In the entries below, find the line with "Instruction: Expand the" and print exactly every line from there up to and including the line with "Task: Enable Malware protections for Android", with no other lines.

Stored records:

*-*-*

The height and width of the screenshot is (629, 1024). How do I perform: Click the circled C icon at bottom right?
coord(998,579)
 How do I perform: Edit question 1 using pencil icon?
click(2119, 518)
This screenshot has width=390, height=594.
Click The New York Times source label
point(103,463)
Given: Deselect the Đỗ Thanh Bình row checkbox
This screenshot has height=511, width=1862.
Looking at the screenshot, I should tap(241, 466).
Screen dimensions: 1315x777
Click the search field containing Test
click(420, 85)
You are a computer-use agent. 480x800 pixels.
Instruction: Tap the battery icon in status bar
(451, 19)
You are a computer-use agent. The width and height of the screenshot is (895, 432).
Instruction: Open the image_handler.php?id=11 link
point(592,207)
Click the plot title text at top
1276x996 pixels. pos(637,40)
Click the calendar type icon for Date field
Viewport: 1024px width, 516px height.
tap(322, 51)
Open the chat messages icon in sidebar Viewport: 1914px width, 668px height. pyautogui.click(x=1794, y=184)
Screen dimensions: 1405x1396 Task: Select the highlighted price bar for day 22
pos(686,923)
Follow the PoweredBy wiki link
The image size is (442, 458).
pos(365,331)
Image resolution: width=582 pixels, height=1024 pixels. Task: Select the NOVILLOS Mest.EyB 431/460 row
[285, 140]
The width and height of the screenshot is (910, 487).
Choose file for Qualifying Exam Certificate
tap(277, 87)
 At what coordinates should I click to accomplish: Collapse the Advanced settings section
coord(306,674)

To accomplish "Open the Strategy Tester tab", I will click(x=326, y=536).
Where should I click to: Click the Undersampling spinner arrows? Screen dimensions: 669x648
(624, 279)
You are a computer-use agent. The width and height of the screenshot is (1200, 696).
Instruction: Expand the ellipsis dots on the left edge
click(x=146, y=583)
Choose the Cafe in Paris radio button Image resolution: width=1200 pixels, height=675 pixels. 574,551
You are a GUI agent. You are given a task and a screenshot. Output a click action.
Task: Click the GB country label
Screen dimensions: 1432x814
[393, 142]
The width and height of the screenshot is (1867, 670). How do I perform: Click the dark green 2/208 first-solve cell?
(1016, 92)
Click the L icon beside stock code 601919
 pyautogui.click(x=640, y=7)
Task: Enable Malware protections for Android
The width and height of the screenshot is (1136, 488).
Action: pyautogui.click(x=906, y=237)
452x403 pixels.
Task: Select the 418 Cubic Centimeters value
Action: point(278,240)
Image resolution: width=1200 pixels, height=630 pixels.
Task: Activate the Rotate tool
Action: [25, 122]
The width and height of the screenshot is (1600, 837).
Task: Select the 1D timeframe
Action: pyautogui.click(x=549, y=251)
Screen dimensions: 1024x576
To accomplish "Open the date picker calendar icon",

*-*-*

_REPLY:_
Instruction: Expand the ellipsis dots on the left edge
click(x=146, y=583)
Choose the Cafe in Paris radio button Image resolution: width=1200 pixels, height=675 pixels. 574,551
You are a GUI agent. You are given a task and a screenshot. Output a click action.
Task: Click the GB country label
Screen dimensions: 1432x814
[393, 142]
The width and height of the screenshot is (1867, 670). How do I perform: Click the dark green 2/208 first-solve cell?
(1016, 92)
Click the L icon beside stock code 601919
 pyautogui.click(x=640, y=7)
Task: Enable Malware protections for Android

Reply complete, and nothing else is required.